** START **

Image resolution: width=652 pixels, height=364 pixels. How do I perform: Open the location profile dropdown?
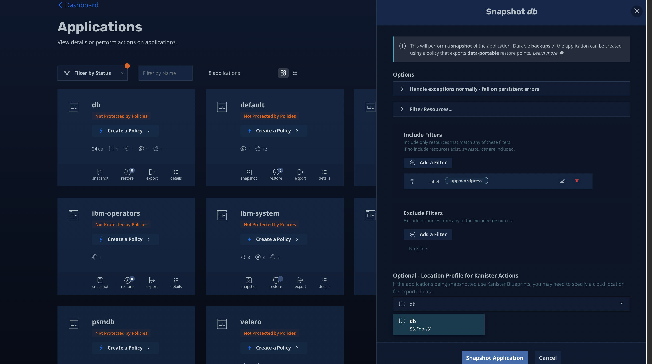pyautogui.click(x=511, y=304)
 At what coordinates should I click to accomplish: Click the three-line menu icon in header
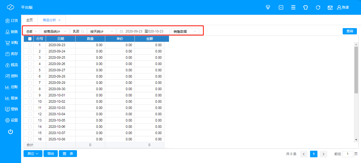(x=293, y=7)
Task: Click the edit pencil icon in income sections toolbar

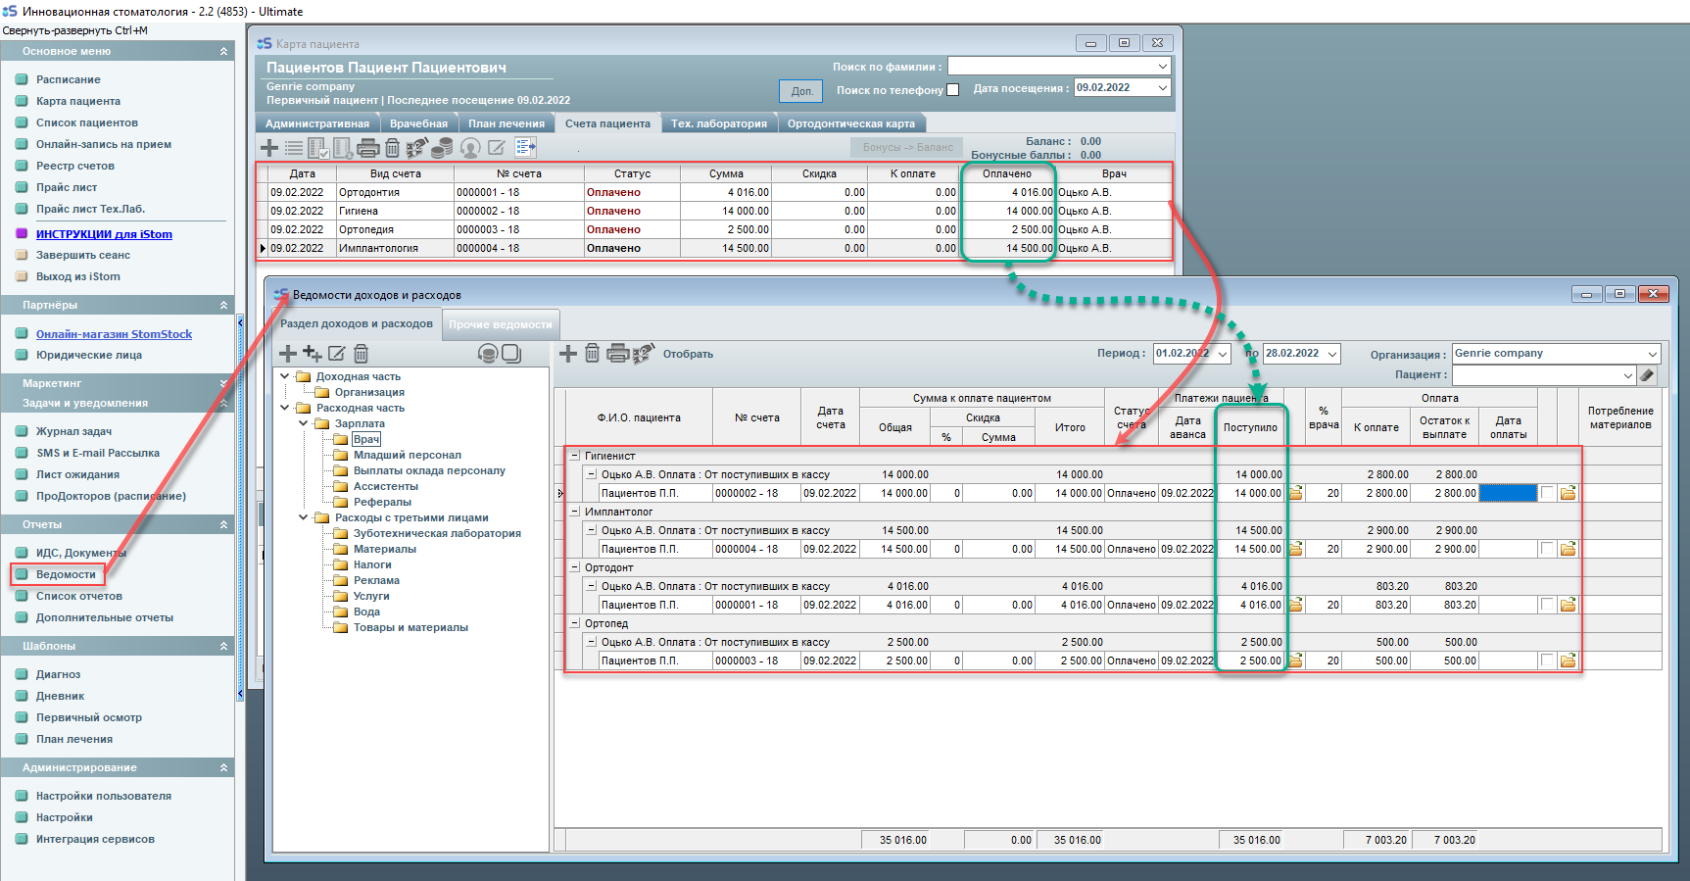Action: [336, 354]
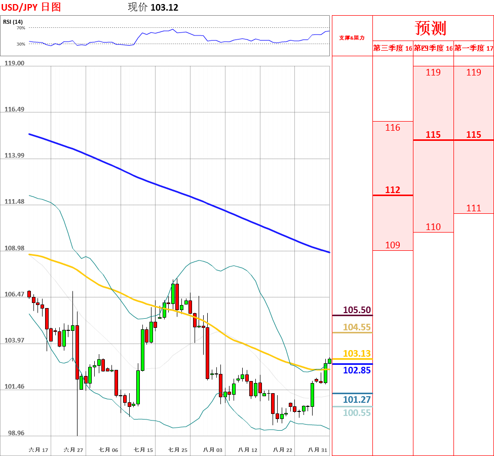Select the 第一季度 17 column header

(x=474, y=49)
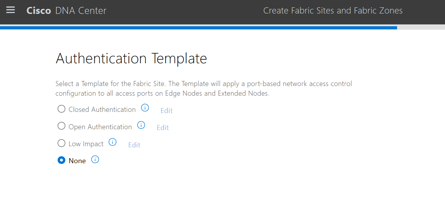Edit the Closed Authentication template
The height and width of the screenshot is (211, 445).
point(167,111)
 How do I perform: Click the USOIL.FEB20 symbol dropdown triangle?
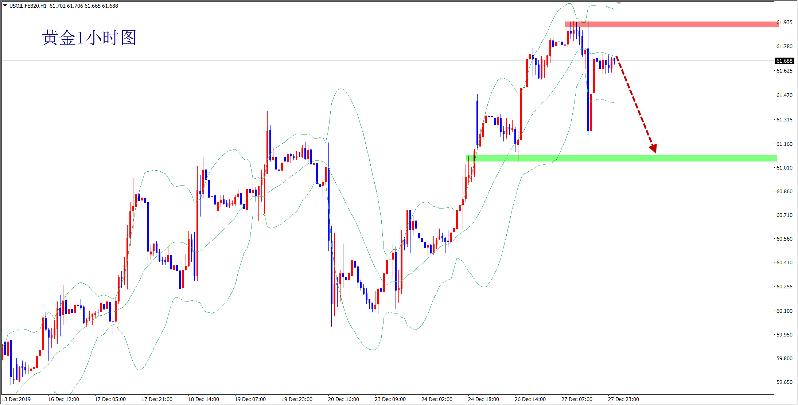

** END **

▶ **EXERCISE**:
Reproduce every one of the entries above verbatim, omitting the pictures.

▶ **EXERCISE RESULT**:
Image resolution: width=652 pixels, height=364 pixels. How do I perform: Open the location profile dropdown?
pyautogui.click(x=511, y=304)
 At what coordinates should I click to accomplish: Click the three-line menu icon in header
(x=293, y=7)
Task: Click the edit pencil icon in income sections toolbar

Action: [336, 354]
Select the 第一季度 17 column header

(x=474, y=49)
Edit the Closed Authentication template
The height and width of the screenshot is (211, 445).
point(167,111)
 How do I perform: Click the USOIL.FEB20 symbol dropdown triangle?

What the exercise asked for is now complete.